# TEXTO PROPORCIONADO
Marcos Ortega Silva, SJ, egresado de Filosofía y Ciencias Sociales del ITESO, fue ordenado sacerdote el pasado 19 de junio

La primera vez que Marcos Ortega Silva, SJ, sintió que algo en su vida lo había transformado fue cuando escuchó hablar del levantamiento del Ejército Zapatista de Liberación Nacional. Era 1994 y él cursaba la secundaria. 

“En una de las materias, la profesora nos iba actualizando y reflexionábamos en torno al movimiento”, cuenta el jesuita. “Recuerdo que desde ese momento comencé a indignarme mucho por la injusticia, de las condiciones difíciles de muchas personas para realizarse, estudiar y trabajar, y que tuvieran que iniciar un movimiento así para defender su derecho a su propio modo de vida”. 

Fue la primera vez que reconoció claramente que tenía un interés por su país y por los otros más allá de su familia. “El deseo de querer transformar la realidad”, afirma. “Creo que es esa experiencia de ver el mundo y su situación lo que me dinamizó interiormente para, en un futuro, definir lo que yo quería”. 

La vida lo llevó a trabajar por el bien común a través de la Compañía de Jesús y fue ordenado sacerdote, apenas cinco días después de cumplir cuarenta años, el pasado sábado 19 de junio en el Auditorio Pedro Arrupe, SJ del ITESO. 

Marcos es originario de Tetipac, un municipio cerca de Taxco. Es uno de cinco hermanos: Rodolfo, Margarita, él, Agustín y Ernesto; su padre ha trabajado en el campo toda su vida, y su madre se dedicó a la crianza y a las labores domésticas.

# EJERCICIOS
(A) Indique si cada afirmación concuerda con la nota sobre Marcos Ortega Silva y respalde cada respuesta con una cita literal: (i) en 1994 Marcos cursaba la secundaria; (ii) la ordenación sacerdotal se celebró en Taxco; (iii) la madre de Marcos trabajó en el campo.
(B) Según la nota sobre Marcos Ortega Silva, ¿de qué municipio es originario el jesuita?
(C) Redacte una continuación de la nota sobre Marcos Ortega Silva a partir de su última oración.

# DATOS PROPORCIONADOS
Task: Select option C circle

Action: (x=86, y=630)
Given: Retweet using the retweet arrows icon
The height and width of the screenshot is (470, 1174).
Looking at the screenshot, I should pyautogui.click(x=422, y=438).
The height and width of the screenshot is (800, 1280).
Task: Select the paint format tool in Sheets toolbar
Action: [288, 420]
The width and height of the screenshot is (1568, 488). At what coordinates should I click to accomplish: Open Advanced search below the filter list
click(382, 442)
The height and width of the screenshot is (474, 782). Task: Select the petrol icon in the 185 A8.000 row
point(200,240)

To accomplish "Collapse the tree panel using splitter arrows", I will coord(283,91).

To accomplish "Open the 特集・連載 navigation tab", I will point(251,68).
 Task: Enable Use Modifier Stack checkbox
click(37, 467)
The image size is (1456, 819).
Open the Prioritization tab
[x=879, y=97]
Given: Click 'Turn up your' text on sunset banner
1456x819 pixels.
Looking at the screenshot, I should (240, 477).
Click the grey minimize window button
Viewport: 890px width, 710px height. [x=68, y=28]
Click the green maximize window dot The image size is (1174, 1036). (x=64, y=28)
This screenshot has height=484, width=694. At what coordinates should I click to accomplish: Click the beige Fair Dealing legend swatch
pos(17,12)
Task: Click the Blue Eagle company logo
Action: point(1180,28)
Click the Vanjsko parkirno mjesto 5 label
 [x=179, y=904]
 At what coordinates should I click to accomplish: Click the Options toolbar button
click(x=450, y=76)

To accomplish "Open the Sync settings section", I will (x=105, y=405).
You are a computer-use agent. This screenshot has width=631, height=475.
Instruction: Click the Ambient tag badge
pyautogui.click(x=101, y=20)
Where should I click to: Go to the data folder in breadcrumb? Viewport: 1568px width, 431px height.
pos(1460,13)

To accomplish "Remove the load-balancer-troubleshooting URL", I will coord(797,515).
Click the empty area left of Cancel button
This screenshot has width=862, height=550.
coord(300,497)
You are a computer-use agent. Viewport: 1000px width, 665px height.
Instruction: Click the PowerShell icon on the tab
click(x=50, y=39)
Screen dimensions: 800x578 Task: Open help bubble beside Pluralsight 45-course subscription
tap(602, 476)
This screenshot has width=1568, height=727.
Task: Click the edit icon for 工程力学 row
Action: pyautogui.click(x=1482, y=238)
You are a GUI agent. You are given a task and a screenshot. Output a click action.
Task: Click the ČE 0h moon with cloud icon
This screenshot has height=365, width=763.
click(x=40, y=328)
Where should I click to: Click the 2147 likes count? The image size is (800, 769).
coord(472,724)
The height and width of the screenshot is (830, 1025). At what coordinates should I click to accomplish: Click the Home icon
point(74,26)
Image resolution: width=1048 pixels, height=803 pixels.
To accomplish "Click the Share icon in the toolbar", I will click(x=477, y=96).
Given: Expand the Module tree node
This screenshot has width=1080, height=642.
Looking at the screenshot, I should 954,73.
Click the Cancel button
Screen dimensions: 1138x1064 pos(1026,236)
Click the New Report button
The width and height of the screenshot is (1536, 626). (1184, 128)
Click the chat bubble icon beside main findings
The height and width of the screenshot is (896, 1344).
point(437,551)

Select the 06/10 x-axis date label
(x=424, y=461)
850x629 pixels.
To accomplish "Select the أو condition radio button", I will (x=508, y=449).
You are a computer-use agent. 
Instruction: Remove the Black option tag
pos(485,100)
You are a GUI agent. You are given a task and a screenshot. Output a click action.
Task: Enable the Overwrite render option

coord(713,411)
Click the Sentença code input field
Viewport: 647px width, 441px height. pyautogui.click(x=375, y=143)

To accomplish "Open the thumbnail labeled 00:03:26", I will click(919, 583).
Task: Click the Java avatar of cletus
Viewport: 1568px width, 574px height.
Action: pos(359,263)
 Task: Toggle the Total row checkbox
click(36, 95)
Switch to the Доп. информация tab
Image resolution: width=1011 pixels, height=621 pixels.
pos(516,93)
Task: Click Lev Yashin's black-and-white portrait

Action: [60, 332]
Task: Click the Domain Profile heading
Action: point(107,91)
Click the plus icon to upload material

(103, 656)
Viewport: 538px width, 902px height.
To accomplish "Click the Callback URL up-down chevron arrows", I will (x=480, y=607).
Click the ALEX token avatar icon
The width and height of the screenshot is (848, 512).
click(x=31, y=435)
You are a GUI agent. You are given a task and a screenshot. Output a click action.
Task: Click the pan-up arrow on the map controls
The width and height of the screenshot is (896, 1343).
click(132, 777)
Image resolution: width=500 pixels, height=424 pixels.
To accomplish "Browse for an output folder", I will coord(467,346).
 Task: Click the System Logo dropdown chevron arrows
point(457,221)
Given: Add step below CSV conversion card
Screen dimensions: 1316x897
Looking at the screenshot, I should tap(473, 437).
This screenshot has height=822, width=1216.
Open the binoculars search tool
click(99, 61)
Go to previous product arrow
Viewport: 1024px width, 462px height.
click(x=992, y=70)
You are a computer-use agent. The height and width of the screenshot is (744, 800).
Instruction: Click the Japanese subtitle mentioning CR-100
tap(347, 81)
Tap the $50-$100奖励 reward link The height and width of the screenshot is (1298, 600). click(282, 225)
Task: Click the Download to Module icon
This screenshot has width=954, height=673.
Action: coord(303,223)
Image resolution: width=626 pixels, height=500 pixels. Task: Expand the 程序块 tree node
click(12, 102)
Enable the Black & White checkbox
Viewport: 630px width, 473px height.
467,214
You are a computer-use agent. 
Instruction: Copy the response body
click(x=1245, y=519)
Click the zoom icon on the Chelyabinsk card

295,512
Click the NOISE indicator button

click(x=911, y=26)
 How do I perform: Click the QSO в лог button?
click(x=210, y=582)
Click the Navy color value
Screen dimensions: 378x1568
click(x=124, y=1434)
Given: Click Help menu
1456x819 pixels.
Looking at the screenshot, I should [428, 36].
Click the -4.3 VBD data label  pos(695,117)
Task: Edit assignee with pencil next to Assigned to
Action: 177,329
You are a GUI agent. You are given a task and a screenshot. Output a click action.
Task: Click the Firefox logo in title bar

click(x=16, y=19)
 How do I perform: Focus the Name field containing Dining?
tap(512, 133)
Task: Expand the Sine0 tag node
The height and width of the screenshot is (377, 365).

# RESPUESTAS EN ORDEN
(A)
(i) Sí: "Era 1994 y él cursaba la secundaria."
(ii) No: "en el Auditorio Pedro Arrupe, SJ del ITESO."
(iii) No: "su padre ha trabajado en el campo toda su vida, y su madre se dedicó a la crianza y a las labores domésticas."

(B) De Tetipac, un municipio cerca de Taxco.

(C)
“Recuerdo mi infancia con mucha alegría, tengo muchos bellos recuerdos, porque crecí en el campo; para mí el contacto con la naturaleza y la tierra tienen un significado muy especial”, relata.  

También recuerda y valora la dimensión de la fe en su familia. “Ahora, en estos últimos meses en que me preparé para la ordenación, recuerdo a mis papás y a mi familia, cómo me transmitieron un modo de ser cristiano en prácticas tan cotidianas como compartir la fe, rezar juntos”. 

Sin embargo, de niño nunca pensó en ser sacerdote. Él soñaba con ser profesor; siempre tuvo buen desempeño como estudiante, y disfrutó sus estudios en escuela de monjas. Le parecía admirable la fortaleza y plenitud de las religiosas que impartieron su educación. 

Mientras terminaba la preparatoria trabajó de auxiliar de profesor en una secundaria, además de en una biblioteca. Viajó a Guadalajara a estudiar Ciencias de la Comunicación en la UNIVA, y al graduarse continuó trabajando como educador, dando clases de redacción, estructura y lectura en Acatlán, Jalisco.

“Para mí, fue darme cuenta de que sí estoy compartiendo la vida con los demás, pero quiero comprometerla. Y cuando digo esto, me refiero a que quiero dar mi vida a Dios. Y entregarla a Dios, como yo me sentía llamado, me envolvía por completo. Y no Dios como una idea abstracta: Dios en la gente”.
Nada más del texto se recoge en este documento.